Iran is the second-largest country in the Middle East at 1.65 million square kilometres, with a population of 88 million spread across a remarkably varied terrain. The country is essentially a high plateau (averaging 1,200 metres elevation) bounded by mountain ranges on most sides: the Alborz running east-west along the Caspian coast, the Zagros running northwest-southeast along the western and southern borders, and the smaller ranges of Khorasan in the northeast. Within the high plateau lie two of the most extreme deserts on Earth — the Dasht-e Kavir and Dasht-e Lut — along with the agricultural oases that have supported Persian civilisation for thousands of years.
For geography games, Iran is a high-value country to learn because of its size, the strength of its regional aerial signatures, and the fact that it covers such a large area of the Middle East. This guide walks through the cues that lock Iran in and tell you where in the country you have landed.
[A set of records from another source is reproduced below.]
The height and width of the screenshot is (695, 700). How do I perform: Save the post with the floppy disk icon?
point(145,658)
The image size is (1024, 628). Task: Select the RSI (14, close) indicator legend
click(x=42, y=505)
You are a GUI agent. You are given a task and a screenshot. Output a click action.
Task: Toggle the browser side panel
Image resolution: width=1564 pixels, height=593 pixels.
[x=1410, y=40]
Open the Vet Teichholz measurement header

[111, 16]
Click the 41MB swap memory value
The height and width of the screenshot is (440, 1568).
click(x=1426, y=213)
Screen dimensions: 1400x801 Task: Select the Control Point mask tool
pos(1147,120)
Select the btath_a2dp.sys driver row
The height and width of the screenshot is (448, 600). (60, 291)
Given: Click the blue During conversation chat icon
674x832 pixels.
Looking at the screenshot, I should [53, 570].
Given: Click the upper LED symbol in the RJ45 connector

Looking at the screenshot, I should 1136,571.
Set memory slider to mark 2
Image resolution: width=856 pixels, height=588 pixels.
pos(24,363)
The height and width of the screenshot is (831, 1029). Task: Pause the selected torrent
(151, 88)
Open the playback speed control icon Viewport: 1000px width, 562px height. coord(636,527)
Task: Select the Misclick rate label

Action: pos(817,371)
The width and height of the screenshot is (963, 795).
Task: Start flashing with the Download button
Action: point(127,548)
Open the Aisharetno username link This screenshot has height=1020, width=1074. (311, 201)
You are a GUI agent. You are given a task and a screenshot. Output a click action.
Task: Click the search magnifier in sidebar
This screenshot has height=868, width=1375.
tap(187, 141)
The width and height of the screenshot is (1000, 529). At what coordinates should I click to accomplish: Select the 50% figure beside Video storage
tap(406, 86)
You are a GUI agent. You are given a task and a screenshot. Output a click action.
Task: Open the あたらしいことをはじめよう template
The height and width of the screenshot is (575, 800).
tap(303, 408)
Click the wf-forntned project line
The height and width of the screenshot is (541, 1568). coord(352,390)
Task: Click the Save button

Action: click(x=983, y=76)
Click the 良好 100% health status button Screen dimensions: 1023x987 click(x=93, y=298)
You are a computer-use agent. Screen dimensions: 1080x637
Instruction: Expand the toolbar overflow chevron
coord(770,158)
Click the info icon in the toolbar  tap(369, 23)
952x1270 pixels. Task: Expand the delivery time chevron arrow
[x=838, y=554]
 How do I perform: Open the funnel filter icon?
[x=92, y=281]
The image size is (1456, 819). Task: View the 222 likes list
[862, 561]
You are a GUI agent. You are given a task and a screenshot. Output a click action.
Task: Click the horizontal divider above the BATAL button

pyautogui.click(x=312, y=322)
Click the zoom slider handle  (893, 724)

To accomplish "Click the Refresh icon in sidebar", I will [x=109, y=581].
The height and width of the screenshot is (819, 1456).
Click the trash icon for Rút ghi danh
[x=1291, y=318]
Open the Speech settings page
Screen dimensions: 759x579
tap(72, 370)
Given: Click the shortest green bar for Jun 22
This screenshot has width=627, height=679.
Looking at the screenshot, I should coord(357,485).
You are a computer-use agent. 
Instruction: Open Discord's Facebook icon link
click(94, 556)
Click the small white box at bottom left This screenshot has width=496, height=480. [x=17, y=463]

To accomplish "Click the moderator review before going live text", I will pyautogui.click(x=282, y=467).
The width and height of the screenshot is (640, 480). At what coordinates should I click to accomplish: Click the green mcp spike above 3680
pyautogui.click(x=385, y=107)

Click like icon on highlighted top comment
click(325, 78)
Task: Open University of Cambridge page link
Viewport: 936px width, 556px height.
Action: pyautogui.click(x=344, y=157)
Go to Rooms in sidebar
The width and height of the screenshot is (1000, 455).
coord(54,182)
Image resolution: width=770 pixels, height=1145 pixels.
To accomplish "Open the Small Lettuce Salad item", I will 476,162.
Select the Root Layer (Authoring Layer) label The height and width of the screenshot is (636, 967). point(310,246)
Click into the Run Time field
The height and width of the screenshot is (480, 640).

The Zagros Mountains: One of the Most Dramatic Ranges in Asia
The Zagros Mountains run for roughly 1,600 kilometres along the western and southern edge of the Iranian plateau, from the Turkish-Armenian border in the northwest to the Strait of Hormuz in the southeast. From orbit, the Zagros are one of the most distinctive mountain ranges on Earth — a series of parallel ridges running northwest to southeast, with characteristic anticlines (folded sedimentary rocks producing long oval-shaped ridges) clearly visible from satellite altitude. The pattern is so geometric and so regular that the Zagros are one of the most-photographed mountain ranges from orbit and a classic example of fold-mountain topography in geology textbooks.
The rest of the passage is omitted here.